According to Dr Mayaki, the Seminar was “historic and memorable” because it was “a culmination of several engagements with DAFF and DIRCO geared to support the South African government to mainstream CASP in the implementation of CAADP’’. He went on by stating that “CAADP is not parallel to SA agriculture development strategy, CASP, but rather to be mainstreamed in existing strategy’’.
After setting the tone of the conference, it was the task of the participants to identify, among others, the alignment of priorities, to define the SADC role in advocating CAADP, identify growth opportunities, policy and institutional gaps, as well as market access for agriculture products.
In the process prior to the compact signature by South Africa, the participants agreed that the “country ownership, leadership and stakeholder involvement are key in the CAADP process”.
During the Seminar, participants also agreed that “partnerships are extremely important’’ and highlighted the need to open the process to non-state actors: NGO’s, civil society, farmers’ organisations, the private sector and academia.

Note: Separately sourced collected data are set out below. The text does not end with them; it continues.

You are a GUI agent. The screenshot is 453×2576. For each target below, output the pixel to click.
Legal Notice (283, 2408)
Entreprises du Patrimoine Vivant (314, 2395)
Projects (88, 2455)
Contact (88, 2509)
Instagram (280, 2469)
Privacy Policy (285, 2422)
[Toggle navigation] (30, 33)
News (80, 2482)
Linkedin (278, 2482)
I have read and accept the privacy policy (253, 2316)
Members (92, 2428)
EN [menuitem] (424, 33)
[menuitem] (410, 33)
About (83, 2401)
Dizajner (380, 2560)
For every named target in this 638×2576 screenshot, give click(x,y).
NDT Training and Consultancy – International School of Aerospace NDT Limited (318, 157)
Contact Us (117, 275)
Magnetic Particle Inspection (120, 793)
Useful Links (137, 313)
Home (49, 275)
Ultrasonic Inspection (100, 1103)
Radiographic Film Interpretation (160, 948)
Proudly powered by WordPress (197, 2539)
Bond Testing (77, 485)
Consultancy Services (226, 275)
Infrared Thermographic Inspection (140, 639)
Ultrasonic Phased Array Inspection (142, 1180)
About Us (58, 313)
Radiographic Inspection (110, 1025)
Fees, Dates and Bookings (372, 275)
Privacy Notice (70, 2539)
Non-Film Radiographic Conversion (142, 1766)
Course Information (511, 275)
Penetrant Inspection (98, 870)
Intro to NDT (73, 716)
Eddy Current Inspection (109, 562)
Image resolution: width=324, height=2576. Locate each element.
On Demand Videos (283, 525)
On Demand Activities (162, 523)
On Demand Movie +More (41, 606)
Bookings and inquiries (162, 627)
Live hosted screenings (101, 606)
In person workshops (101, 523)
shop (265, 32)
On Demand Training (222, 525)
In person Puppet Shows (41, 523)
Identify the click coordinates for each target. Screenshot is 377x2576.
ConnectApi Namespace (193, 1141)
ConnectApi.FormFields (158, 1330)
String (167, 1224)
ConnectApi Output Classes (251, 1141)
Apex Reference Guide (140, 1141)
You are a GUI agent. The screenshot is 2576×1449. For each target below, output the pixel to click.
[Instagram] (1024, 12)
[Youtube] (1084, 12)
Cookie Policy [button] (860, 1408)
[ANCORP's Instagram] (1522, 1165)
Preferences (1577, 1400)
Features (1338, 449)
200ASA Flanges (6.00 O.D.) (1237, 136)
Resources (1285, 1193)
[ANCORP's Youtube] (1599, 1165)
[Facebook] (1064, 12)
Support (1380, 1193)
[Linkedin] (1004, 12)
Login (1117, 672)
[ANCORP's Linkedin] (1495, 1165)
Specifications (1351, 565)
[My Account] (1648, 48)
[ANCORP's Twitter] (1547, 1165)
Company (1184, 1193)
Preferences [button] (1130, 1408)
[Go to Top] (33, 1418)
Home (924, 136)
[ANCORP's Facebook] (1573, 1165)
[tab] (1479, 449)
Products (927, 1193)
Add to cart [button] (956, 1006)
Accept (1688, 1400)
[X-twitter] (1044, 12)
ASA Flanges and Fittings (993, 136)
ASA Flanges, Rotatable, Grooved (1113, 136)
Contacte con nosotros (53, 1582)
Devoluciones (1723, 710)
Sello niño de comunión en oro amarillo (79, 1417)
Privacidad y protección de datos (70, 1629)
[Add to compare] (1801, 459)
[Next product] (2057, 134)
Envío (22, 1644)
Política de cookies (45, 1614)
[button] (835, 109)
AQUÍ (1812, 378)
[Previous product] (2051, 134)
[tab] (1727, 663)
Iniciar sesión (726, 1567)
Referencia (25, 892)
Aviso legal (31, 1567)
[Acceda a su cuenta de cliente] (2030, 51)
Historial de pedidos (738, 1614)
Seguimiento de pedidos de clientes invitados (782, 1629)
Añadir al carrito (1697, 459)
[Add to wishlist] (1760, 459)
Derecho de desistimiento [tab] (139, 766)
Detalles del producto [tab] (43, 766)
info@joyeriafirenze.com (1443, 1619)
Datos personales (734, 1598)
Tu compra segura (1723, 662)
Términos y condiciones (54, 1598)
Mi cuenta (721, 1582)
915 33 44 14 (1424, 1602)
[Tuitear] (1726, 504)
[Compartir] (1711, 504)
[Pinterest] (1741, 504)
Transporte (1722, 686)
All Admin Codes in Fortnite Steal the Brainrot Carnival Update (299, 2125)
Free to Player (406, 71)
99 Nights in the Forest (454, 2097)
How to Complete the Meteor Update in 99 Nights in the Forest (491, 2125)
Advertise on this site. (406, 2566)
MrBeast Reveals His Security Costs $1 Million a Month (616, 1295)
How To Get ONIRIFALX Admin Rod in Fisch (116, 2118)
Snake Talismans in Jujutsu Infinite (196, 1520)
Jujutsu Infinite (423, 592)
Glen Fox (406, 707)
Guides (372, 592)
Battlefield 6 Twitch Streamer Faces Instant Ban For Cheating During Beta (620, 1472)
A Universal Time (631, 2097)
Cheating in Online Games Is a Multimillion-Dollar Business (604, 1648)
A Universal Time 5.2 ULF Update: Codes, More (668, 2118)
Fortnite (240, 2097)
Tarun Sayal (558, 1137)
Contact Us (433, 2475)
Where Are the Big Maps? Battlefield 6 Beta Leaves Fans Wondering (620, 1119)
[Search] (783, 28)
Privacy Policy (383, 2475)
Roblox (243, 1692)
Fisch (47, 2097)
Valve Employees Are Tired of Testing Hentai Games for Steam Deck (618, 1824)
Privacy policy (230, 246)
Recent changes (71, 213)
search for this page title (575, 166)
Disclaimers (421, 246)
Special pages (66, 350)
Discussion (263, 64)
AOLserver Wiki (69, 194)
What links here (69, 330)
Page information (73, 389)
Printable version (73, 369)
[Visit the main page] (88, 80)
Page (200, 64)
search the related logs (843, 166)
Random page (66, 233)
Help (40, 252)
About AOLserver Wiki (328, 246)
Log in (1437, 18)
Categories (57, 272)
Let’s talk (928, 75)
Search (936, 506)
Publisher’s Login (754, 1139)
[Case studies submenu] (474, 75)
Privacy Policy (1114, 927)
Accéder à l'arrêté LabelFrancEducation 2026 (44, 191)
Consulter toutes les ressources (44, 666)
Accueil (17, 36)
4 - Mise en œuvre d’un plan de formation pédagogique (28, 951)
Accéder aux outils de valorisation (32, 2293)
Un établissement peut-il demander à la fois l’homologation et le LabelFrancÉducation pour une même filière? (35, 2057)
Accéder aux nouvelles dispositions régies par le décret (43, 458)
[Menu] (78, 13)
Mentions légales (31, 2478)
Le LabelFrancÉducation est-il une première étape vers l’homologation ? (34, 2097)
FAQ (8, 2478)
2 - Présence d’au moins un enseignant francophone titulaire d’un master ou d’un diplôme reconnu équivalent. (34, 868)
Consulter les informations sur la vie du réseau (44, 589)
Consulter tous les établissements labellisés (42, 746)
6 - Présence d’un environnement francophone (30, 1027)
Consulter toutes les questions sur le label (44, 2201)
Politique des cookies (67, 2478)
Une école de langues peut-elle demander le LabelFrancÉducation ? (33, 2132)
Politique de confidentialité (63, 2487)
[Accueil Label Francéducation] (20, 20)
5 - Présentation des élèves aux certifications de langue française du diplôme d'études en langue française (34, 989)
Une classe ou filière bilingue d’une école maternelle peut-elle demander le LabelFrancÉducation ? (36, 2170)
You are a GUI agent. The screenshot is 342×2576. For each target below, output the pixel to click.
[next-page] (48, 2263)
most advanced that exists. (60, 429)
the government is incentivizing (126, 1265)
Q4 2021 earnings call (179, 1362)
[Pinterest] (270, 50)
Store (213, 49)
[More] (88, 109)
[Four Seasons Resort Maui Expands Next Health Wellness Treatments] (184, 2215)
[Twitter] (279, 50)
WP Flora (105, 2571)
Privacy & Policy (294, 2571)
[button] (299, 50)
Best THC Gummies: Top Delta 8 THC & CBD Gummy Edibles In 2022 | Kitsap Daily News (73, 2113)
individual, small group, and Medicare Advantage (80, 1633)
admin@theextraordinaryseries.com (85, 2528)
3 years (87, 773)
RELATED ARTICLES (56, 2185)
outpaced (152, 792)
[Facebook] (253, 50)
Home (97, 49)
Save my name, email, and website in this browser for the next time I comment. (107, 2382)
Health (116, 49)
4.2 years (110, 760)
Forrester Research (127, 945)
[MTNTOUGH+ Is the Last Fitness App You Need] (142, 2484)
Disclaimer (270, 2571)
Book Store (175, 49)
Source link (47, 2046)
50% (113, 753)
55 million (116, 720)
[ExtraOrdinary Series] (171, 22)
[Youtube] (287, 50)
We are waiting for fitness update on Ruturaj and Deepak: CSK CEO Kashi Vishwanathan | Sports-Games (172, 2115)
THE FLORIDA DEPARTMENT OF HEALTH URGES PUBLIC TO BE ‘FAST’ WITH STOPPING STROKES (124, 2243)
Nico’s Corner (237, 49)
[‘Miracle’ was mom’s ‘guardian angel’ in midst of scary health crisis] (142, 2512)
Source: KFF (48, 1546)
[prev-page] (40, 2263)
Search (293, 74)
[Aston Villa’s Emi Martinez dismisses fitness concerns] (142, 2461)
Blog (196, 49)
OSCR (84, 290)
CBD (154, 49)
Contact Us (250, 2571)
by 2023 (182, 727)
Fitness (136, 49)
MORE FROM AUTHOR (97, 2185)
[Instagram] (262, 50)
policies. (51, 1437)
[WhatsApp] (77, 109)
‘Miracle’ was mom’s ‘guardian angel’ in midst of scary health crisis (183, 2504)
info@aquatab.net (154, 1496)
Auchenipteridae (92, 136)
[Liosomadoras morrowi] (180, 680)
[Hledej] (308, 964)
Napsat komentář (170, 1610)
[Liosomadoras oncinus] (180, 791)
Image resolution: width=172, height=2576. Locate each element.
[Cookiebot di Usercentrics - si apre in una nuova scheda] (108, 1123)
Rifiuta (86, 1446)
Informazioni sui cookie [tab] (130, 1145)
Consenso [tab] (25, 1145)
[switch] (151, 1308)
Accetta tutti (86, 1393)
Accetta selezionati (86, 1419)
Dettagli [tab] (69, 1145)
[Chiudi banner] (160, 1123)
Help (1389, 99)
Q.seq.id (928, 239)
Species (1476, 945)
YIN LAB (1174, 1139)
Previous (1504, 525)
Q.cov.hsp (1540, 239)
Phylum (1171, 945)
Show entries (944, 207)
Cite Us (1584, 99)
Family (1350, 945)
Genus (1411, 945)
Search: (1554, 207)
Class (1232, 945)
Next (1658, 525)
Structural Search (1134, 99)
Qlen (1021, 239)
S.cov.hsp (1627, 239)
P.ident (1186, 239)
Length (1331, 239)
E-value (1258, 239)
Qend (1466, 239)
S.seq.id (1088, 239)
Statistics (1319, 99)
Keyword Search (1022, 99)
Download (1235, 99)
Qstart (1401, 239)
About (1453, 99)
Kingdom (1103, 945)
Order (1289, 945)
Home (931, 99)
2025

In her closing remarks, Ms Middleton, acknowledged the need to ‘’set up a national CAADP task team in line with the Integrated Growth Development Programme (IGDP) of South Africa’’. She emphasised that “South Africa has to draw from lessons learnt from other countries that have already implemented CAADP’’. She added that “CAADP is about transformation and not about process-oriented thinking’’ and called on all stakeholders to work together towards South Africa’s CAADP compact signing by mid-2012.